Beton, Holz und Kunststoff sind von Gestern! Aber woraus besteht die Zukunft? Erfinder arbeiten an Werkstoffen, die länger halten und die Umwelt nicht belasten. Zum Beispiel Spielzeug aus flüssigem Holz oder Taschen aus Apfelresten. Felix baut Möbel aus Popcorn und experimentiert auch mit Elefantenkacke.

Forscherinnen und Wissenschaftler wissen: verrückte Ideen sind oft die besten! Und so testen sie viele verschiedene Rohstoffe, um umweltschonender zu werden.

Elefantenkacke: Igittigitt oder Öko-Papier?

Elefantenmist klingt erst mal heftig ekelig, hat aber riesiges Potential als Rohstoff der Zukunft! Denn beim Verdauen macht der Elefantenmagen aus Nahrung wertvolle minikleine Zellulose-Fasern. Aus der Faser lassen sich Papier und Verpackungen herstellen. Ein Team aus Wien forscht aber auch an Zellulose-Beton oder leichten Bauteilen für Autos. Da es in Europa nun ja viel weniger Elefanten als Kühe gibt, benutzen sie dafür auch Kuhfladen.

Mais: Popcorn oder Möbel?

Weltweit wird viel Mais geerntet, beinahe so viel wie Weizen und Reis zusammen. Mais wird  an Tiere verfüttert, zu Treibstoff verarbeitet und natürlich auch gegessen - auch als Popcorn. Aus Maiskörnern, die zu klein oder beschädigt sind, fertigen Forscher einen neuen nachhaltigen Werkstoff. Aus dem Popcornbaustoff können Möbel und Verpackungen gemacht werden.

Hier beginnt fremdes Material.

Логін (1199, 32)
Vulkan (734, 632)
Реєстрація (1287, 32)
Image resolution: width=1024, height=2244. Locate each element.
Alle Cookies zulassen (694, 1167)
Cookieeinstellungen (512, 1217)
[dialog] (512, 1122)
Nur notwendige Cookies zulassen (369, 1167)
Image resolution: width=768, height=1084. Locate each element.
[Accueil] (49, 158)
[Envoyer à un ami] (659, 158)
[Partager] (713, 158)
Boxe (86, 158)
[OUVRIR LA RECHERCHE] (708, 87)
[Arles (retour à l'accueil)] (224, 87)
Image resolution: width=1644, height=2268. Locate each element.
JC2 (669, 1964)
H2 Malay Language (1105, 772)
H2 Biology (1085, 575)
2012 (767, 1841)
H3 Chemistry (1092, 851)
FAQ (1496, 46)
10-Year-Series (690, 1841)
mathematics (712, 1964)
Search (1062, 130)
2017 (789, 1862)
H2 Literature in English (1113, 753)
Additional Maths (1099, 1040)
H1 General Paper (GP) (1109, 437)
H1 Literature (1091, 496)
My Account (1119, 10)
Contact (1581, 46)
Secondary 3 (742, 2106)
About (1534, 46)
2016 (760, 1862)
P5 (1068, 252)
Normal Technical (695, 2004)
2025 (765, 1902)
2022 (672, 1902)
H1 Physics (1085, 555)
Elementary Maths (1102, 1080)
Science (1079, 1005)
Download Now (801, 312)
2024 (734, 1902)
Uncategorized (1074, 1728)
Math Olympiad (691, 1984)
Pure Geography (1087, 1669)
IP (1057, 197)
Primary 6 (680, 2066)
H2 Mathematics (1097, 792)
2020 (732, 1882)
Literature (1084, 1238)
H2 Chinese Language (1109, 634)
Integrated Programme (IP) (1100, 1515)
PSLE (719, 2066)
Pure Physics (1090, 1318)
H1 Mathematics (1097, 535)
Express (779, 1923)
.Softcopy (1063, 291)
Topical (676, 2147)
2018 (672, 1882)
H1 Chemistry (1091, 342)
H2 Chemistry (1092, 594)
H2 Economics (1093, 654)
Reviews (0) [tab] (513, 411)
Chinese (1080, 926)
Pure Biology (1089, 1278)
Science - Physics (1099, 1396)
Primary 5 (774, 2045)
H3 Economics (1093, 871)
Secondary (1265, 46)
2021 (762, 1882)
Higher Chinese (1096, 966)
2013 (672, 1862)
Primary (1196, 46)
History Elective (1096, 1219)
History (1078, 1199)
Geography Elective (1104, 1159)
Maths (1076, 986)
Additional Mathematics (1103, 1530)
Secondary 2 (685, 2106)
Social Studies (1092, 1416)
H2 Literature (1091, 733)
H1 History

Krabbenschale: Weg damit oder nachhaltige Folien?

Wer Garnelen und Krabben isst, schmeißt den Panzer oft achtlos weg. Unsere Zukunftsmacher Evelyn und Till jedoch nutzen dessen Bestandteil Chitin, um Folie herzustellen. Und nicht nur sie verfolgen diese Idee. Auch amerikanische Chemikerinnen und Chemiker schlagen vor, aus Krabben-Chitin Folien zu produzieren. Sie haben auch noch Zellulose dazu gemischt. Vielleicht das aus der Elefantenkacke...

Apfelreste: Kompost oder tierfreundliches Leder?

Auf über 8000 kleinen Plantagen werden im italienischen Südtirol leckere Äpfel angebaut. Nach der Ernte und beim Weiterverarbeiten entsteht ganz viel Abfall.

Eine kleine erfinderische Firma benutzt diese Apfelreste, um Leder herzustellen. Die Apfelschalen werden mit Klebern und Plastik (teils aus recycelten Flaschen) vermischt. Daraus entsteht Apfelleder für Taschen oder andere Artikel. 

Sägespäne: Abfall oder Bio-Kunststoff?

Aus Bäumen werden Bretter und Latten gemacht. In den Sägewerken fallen dabei tonnenweise Sägespäne an. Die können verbrannt werden, um zu heizen. 
Thüringer Tüftler haben nun auch einen Werkstoff entwickelt, der aus kleinen feinen Spänen und Harzen bestehen. Quasi ein Biokunststoff. Aus diesem Material können Dinge wie Bauklötze oder Dosen gepresst werden.